The two MPs want the investigation to cover the examinations organized from 2011 to 2021.
The MPs want the honourable house to constitute as a matter of urgency, a bi-partisan committee to investigate the allegations.
The areas of interest they want to be investigated are irregularities, leakages of examination papers, and related malpractices in examinations conducted within the period stated above.
Meanwhile, a report by Africa Education Watch, policy research, and advocacy organizations has revealed that the online monitoring embarked by them proved the growing incidence of a highly organized examination malpractice syndicate and its normalization as a culture in many schools.
The report disclosed that stakeholders include students, teachers, heads of schools, parents, WAEC supervisors, invigilators, and security officials.

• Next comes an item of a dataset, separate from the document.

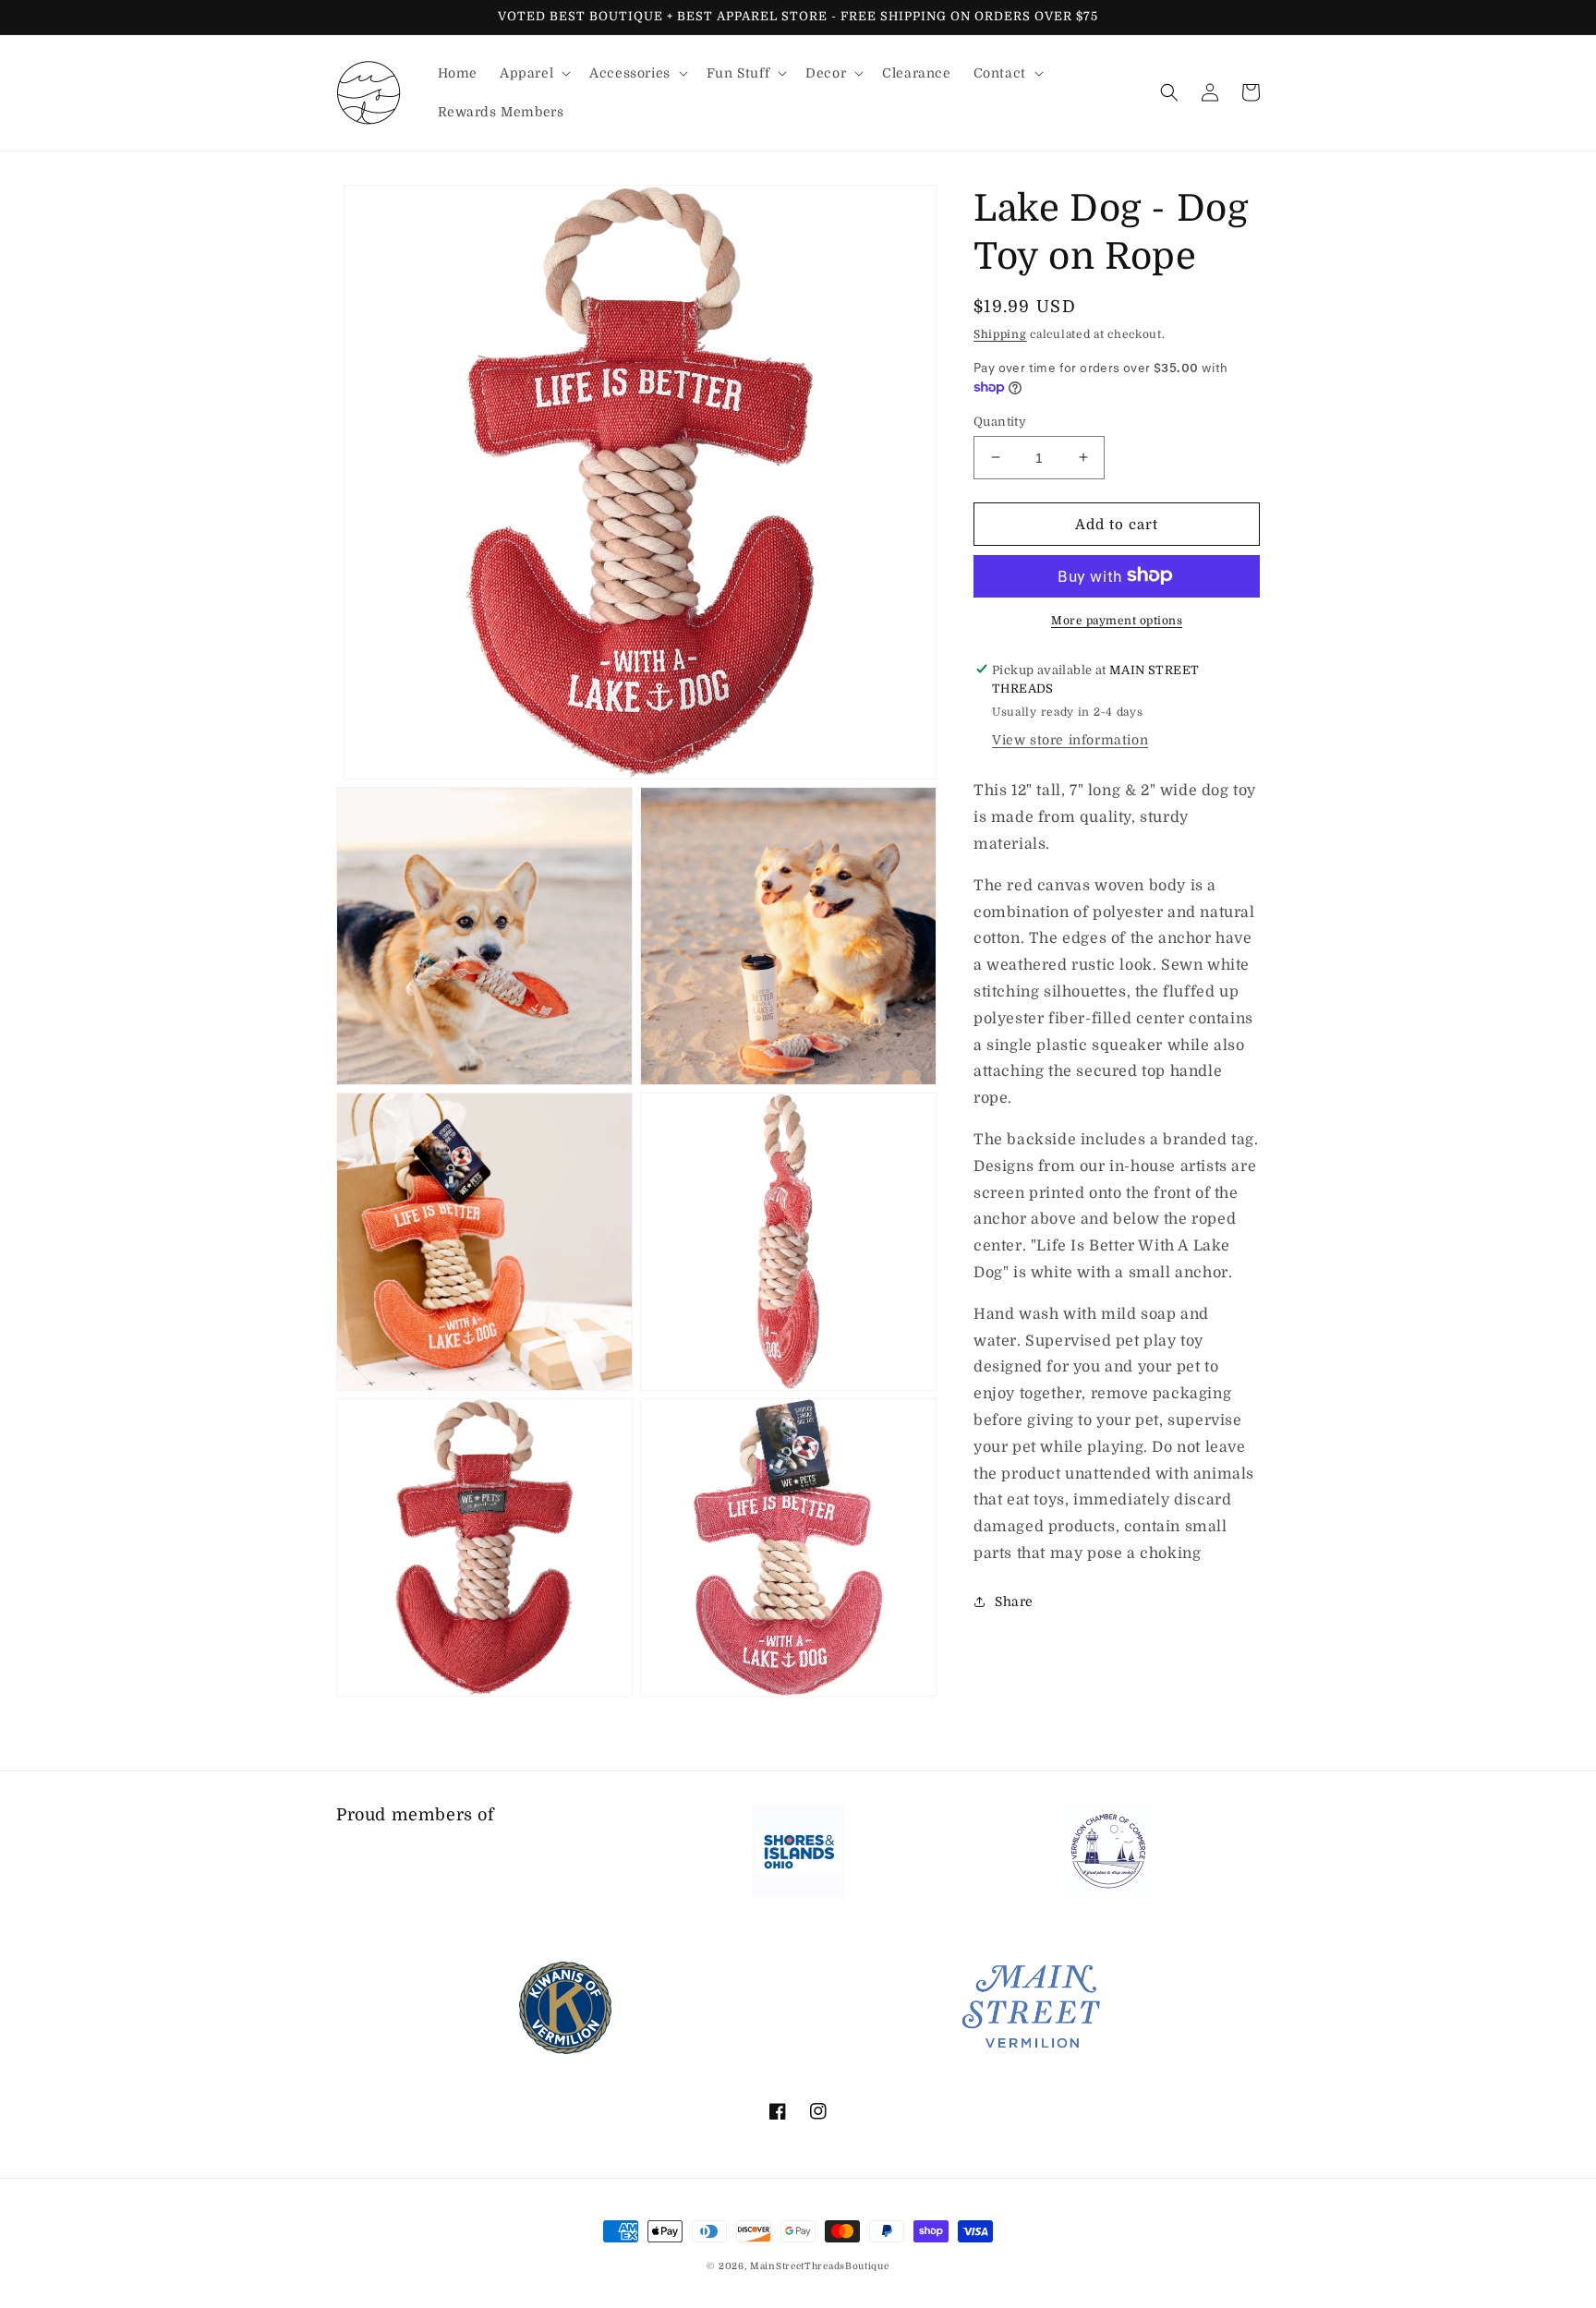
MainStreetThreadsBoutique (819, 2266)
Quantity (999, 421)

The report added that the collective role of these stakeholders involved mobilizing cash from students one-month prior to commencement of examinations, securing and solving questions for students through school WhatsApp platforms ahead of papers.
The report also identified the provision of security to enable cheating in examination centres, permitting the use of mobile phones in examination centres to openly dictating answers to students in some centres.
Aside from these things, the online monitoring also affirmed previous findings in the 2020/WASSCE suggesting a multi-million business enterprise built on leakage question papers from uncertain sources, and marketed to students, teachers, and school owners using Telegram, a social media platform that operates without a sim card or a static IP address making it virtually impossible to track.
The report identified 20 of such platforms with a combined subscription of over 200,000 members with questions sold between Ghc30 and Ghc150 per paper.
Dr. Apaak is therefore asking if their motion filed and the report released is not a coincidence.
For him, the motion filed is credible and has merit because the report from the advocacy organization has revealed some troubling matters.
He believes the matter must not be trivialized in any shape or form.